There is an irony in the city’s socialist mayor deprioritizing the complaints of tenants who live in government-owned housing. It also seems a little unfair.

Conditions in buildings run by the New York City Housing Authority (NYCHA) are often abysmal. New York City Public Advocate Jumaane Williams described NYCHA as the city’s “worst landlord” last month.


Boston Mayor Michelle Wu said in a recent interview with public media outlet GBH that while she did not particularly like the rent control initiative that will, in all likelihood, appear on the Massachusetts state ballot in November, she’ll vote for it anyway.

“It’s not perfect, and it’s not what the City of Boston put forward as a balanced proposal for our city…but I’m not going to let the perfect be the enemy of the good in this case, when there is so much urgency and pressure from housing costs on our residents,” said Wu.

The proposed ballot initiative would cap yearly rent increases at 5 percent or annual inflation, whichever is less, at units that are over 10 years old and located in buildings with five or more units.

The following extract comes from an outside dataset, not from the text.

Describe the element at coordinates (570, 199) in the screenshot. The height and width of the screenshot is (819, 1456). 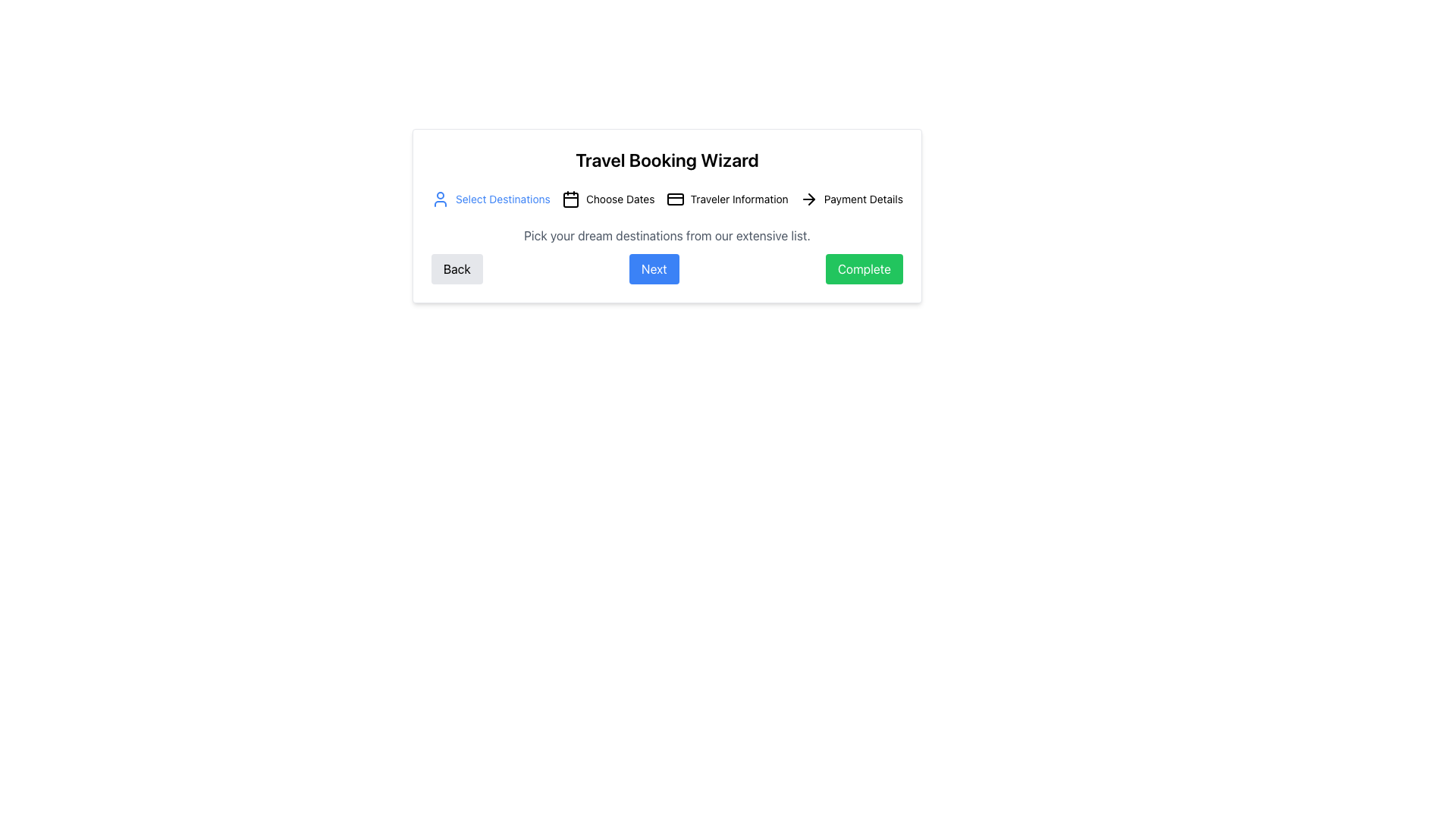
I see `the calendar box element, which is a rectangle with slightly rounded corners, centered within the larger calendar icon` at that location.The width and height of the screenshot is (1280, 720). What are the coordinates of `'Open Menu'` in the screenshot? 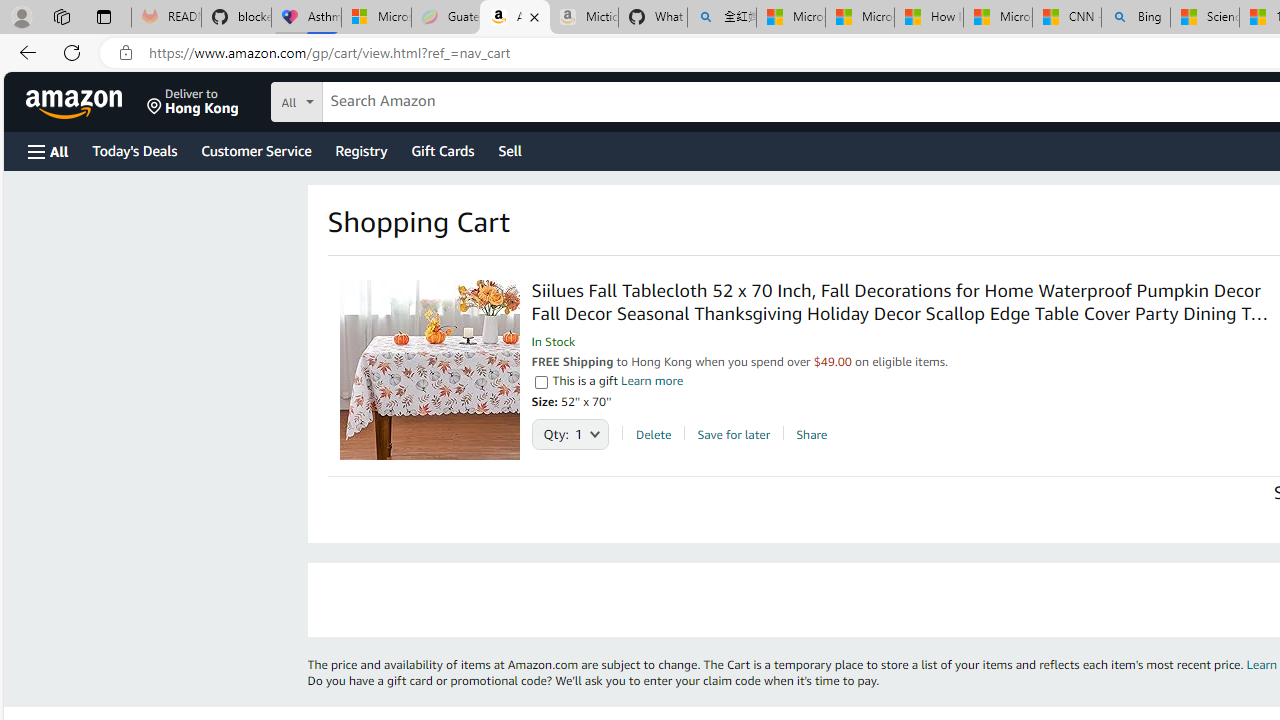 It's located at (48, 150).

The initiative has already gathered the requisite number of signatures needed to force the Legislature to consider the rent control proposal. If the Legislature does not pass a related rent control policy, supporters need to gather a smaller, token number of signatures to place the initiative on the state ballot.

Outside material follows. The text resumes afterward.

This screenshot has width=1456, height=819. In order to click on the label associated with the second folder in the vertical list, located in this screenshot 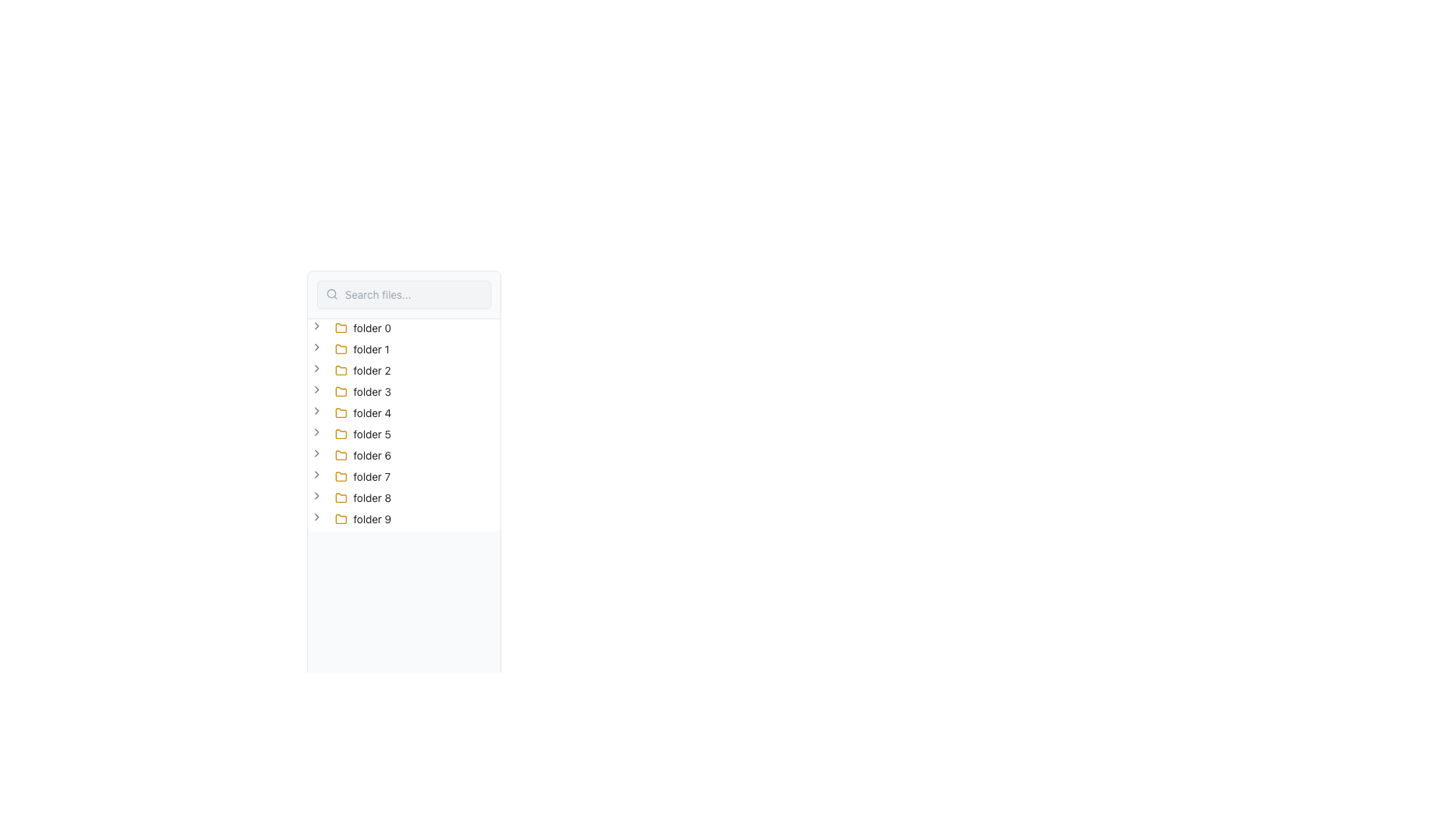, I will do `click(371, 350)`.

As a policy matter, the proposed Massachusetts rent control law would be among the strictest in the country. The annual 5 percent or inflation cap is lower, and the grace period for new construction is shorter than recent statewide rent control policies passed on the West Coast.

The policy also does not allow for “vacancy decontrol”; that’s when landlords are permitted to raise rents to market rates when a unit becomes vacant.

Massachusetts municipalities have experimented with similar rent control policies in the past. For some 25 years, Cambridge capped rents in the low single digits and banned vacancy decontrol.

The voluminous research on that experiment found it reduced rents and housing quality substantially.

The one thing that could be said for Cambridge’s rent control policy is that it did not apply to new construction. The initiative headed for Massachusetts’ November ballot would—after a 10-year grace window.

Should it pass, the result will be diminished supply and diminished quality of housing.

Democratic Gov. Maura Healey has grokked the lessons of history enough to oppose the rent control ballot initiative. Even Wu seems to understand the risks posed by the proposal headed for the ballot. That she still considers it “good” is lamentable.


  • The Federal Reserve will loosen bank rules to encourage more mortgage lending, reports the Financial Times.
  • In an odd intersection of zoning and qualified immunity, two areas of government overreach Reason covers frequently, the 11th Circuit Court of Appeals has ruled that two Georgia police officers can’t be sued after arresting an event venue owner for violating noise limits in single-family areas, despite the venue being in a commercial district.
  • Supreme Court Justice Samuel Alito has ordered the New Jersey attorney general to respond to an emergency petition from local elected officials in the Garden State who are suing to block the implementation of a state law that would require them to zone for affordable housing.
  • Massachusetts Gov. Healey will still give fire safety grants to communities that are flouting a state law requiring them to zone for more housing. Localities can lose access to state funds for being out of compliance with the state’s upzoning law.
  • A Los Angeles man living in a rent-stabilized unit in West Hollywood filed a complaint with the city’s Rent Stabilization Division, claiming he’s been overcharged on rent. After a review, the city determined he’s actually been underpaying his rent.